Hunters came. For ducks, geese and wild boar. Skeet shooters came. Urban blighters, ultimately. And even Armageddon men came.

“When it all comes down…” There was always a lot of talk about “it” coming “down.” One guy asked, “You think you’re going to haul outta here with a backpack full of .223 ammo?” He peered at me from behind his glasses over the counter. I worked only on weekends, with a few employees who worked during the week. So guns? Only on weekends. “But .22 ammo? It’s light and I can carry enough to last me forever.”

And the thing was? He was right. Once you go through the looking glass, it ALL starts to make sense.

But I sold widely, and for the most part my buyers were normal. Maybe even much more than normal. You see, I didn’t sell to strangers. So Los Angeles Times journalists who, while on the tail of some fairly terrifying investigative reporting, started getting weird calls at home and wanted to iron up. Domestically abused women who had gotten tired of being afraid. My grandmother, who was neither, for Chrissakes. These were a large number of my sales. Dutifully dropped off by UPS drivers who, after a while, had figured out that there are no five-foot-long videotapes or 60 pounds of CDs in boxes marked LIVE AMMO.

The debate raged around me. Clinton was president, and there was always talk inside the fence of him coming to take our guns away. Talk that inevitably fueled sales without my customers noticing that if they were going to take away anything, they were doing a poor job of it. But the laws did tighten, and the proximity to a high school ended up being grounds for the license to be rescinded. No harm, no foul. I understood.

Small print on the license app: Sales paperwork should be kept for seven years, at least. I’d have ignored it but for one of my last purchasers, a guy who bought six or seven Czech-made automatics. All the same make. Czech automatics are not Austrian automatics, but it takes all types. But this type? Made my Spidey sense tingle. And I sold to him anyway.

Three years after the sale and after the passage of my license, the Bureau of Alcohol, Tobacco and Firearms (BATF) called with the serial number and a request to know whom I had sold it to.

“Why?”

“It was used in a crime,” he said. “In Mexico. A murder, in fact.”

There it was. I rang off, telling him I’d look for the paper I had in my hand and instead called the guy I had sold them to.

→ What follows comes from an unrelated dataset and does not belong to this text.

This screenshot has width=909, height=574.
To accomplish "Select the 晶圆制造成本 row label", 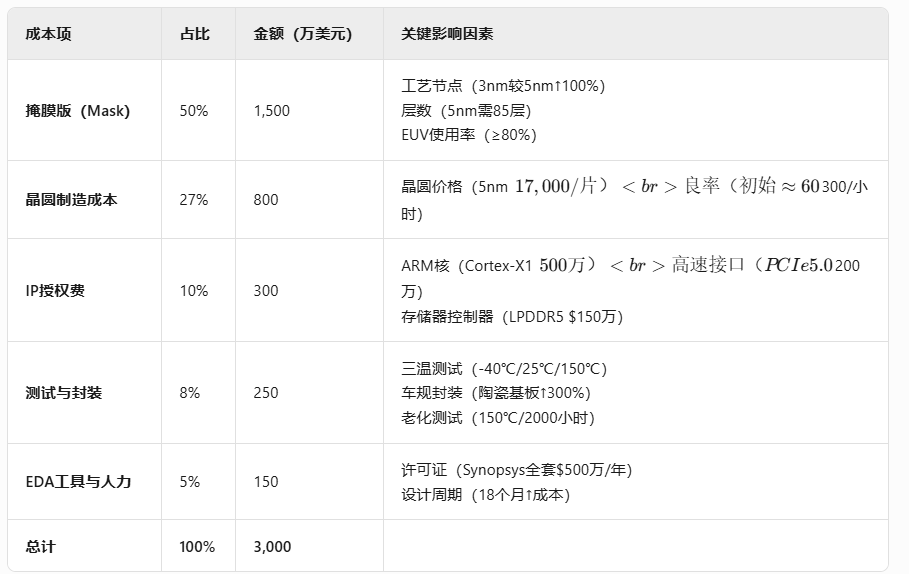I will point(71,200).
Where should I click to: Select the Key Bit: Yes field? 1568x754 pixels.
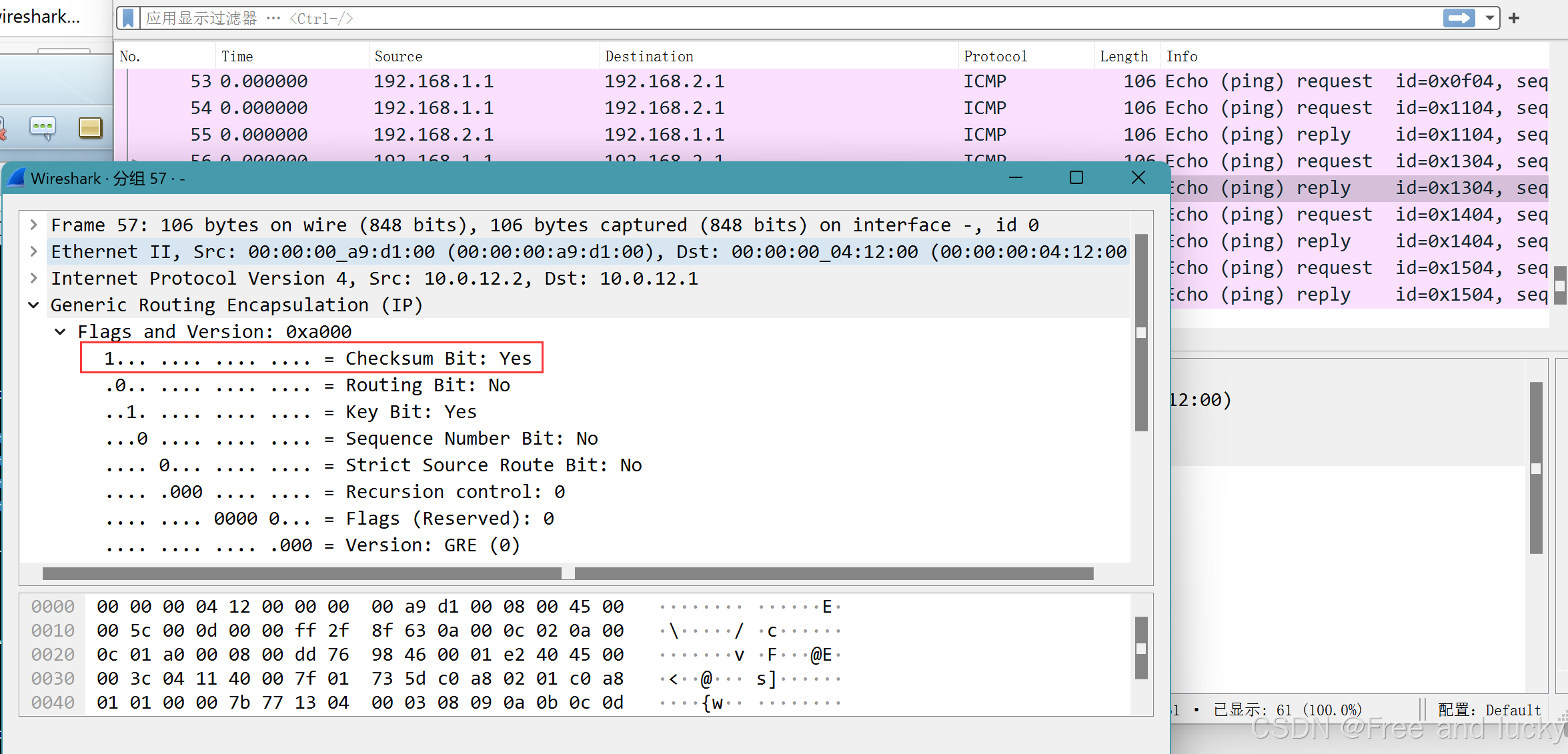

He had been a number 3. And he didn’t apologize but instead offered this: a threat. “Jake discovered that the .45 we sold him for $500 wasn’t worth but $50. He wants his money back, and if you don’t give it to him, he’s going to the cops and …”

“WE didn’t sell him anything.” And I hung up the phone and dialed the number I had scrawled on a piece of paper, giving the name, address, phone and driver’s license number to the officer on the other end.

Someone in Mexico was dead. Someone had killed that someone who was dead. And I had gotten what for it?

Out of the business, I guess. Cold comfort. But, in the end, comfort nonetheless. I still love guns. Just from afar. And in movies. Seems a lot safer that way.